■ Document section
╔══

Discovery of thermophilic Bacillales using reduced-representation genotyping for identification


This study demonstrates the use of reduced-representation genotyping to provide preliminary identifications for thermophilic bacterial isolates. The approach combines restriction enzyme digestion and PCR with next-generation sequencing to provide thousands of short-read sequences from across the bacterial genomes. Isolates were obtained from compost, hot water systems, and artesian bores of the Great Artesian Basin. Genomic DNA was double-digested with two combinations of restriction enzymes followed by PCR amplification, using a commercial provider of DArTseq™, Diversity Arrays Technology Pty Ltd. (Canberra, Australia). The resulting fragments which formed a reduced-representation of approximately 2.3% of the genome were sequenced. The sequence tags obtained were aligned against all available RefSeq bacterial genome assemblies by BLASTn to identify the nearest reference genome.


Based on the preliminary identifications, a total of 99 bacterial isolates were identified to species level, from which 8 isolates were selected for whole-genome sequencing to assess the identification results. Novel species and strains were discovered within this set of isolates. The preliminary identifications obtained by reduced-representation genotyping, as well as identifications obtained by BLASTn alignment of the 16S rRNA gene sequence, were compared with those derived from the whole-genome sequence data, using the same RefSeq sequence database for the three methods. Identifications obtained with reduced-representation sequencing agreed with the identifications provided by whole-genome sequencing in 100% of cases. The identifications produced by BLASTn alignment of 16S rRNA gene sequence to the same database differed from those provided by whole-genome sequencing in 37.5% of cases, and produced ambiguous identifications in 50% of cases.


Previously, this method has been successfully demonstrated for use in bacterial identification for medical microbiology. This study demonstrates the first successful use of DArTseq™ for preliminary identification of thermophilic bacterial isolates, providing results in complete agreement with those obtained from whole-genome sequencing of the same isolates. The growing database of bacterial genome sequences provides an excellent resource for alignment of reduced-representation sequence data for identification purposes, and as the available sequenced genomes continue to grow, the technique will become more effective.

╚══

■ Recorded data
╔══

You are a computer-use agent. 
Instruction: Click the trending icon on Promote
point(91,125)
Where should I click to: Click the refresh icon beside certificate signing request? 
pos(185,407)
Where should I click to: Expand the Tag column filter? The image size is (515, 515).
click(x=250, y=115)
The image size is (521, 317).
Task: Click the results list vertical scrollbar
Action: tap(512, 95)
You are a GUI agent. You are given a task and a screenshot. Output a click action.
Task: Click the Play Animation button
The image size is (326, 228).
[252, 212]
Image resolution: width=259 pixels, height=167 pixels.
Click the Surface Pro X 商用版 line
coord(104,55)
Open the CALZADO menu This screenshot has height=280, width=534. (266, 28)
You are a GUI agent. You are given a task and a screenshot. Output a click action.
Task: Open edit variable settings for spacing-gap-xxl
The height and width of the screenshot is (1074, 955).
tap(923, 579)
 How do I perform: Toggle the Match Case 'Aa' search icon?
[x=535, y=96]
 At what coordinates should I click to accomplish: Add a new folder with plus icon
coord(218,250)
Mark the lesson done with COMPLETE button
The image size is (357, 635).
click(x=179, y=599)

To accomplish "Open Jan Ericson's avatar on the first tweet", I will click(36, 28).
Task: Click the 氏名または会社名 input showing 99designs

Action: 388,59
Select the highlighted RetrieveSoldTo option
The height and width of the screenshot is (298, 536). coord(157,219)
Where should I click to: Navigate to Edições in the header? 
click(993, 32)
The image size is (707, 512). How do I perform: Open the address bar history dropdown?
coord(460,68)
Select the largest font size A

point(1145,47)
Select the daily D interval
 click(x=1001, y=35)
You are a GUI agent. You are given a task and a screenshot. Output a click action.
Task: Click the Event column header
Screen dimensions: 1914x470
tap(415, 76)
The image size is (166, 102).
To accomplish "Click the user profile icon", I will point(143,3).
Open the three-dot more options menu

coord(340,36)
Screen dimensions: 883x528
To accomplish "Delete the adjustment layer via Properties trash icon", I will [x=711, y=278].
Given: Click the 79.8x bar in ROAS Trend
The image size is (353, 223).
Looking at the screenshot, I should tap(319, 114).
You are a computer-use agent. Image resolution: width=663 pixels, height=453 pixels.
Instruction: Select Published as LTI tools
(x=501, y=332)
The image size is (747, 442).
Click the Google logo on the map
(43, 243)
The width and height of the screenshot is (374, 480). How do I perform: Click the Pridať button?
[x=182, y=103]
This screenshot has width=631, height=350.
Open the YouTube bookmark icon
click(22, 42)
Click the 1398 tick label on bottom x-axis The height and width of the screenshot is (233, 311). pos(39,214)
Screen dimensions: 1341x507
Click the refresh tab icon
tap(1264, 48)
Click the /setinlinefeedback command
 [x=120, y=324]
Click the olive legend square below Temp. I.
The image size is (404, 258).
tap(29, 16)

╚══

Turn the paragraph starting "Based on the preliminary identifications" in the text about thermophilic bacteria above into a short bulleted list that keeps its main facts.

■ Answer for the task
- 99 bacterial isolates were identified to species level from the preliminary identifications.
- 8 of these isolates were chosen for whole-genome sequencing to check the results.
- Novel species and strains were found among the isolates.
- Reduced-representation genotyping and BLASTn alignment of the 16S rRNA gene sequence were each compared with whole-genome sequencing. All three methods used the same RefSeq database.
- Reduced-representation sequencing matched whole-genome sequencing in 100% of cases.
- 16S rRNA alignment differed from whole-genome sequencing in 37.5% of cases and gave ambiguous identifications in 50% of cases.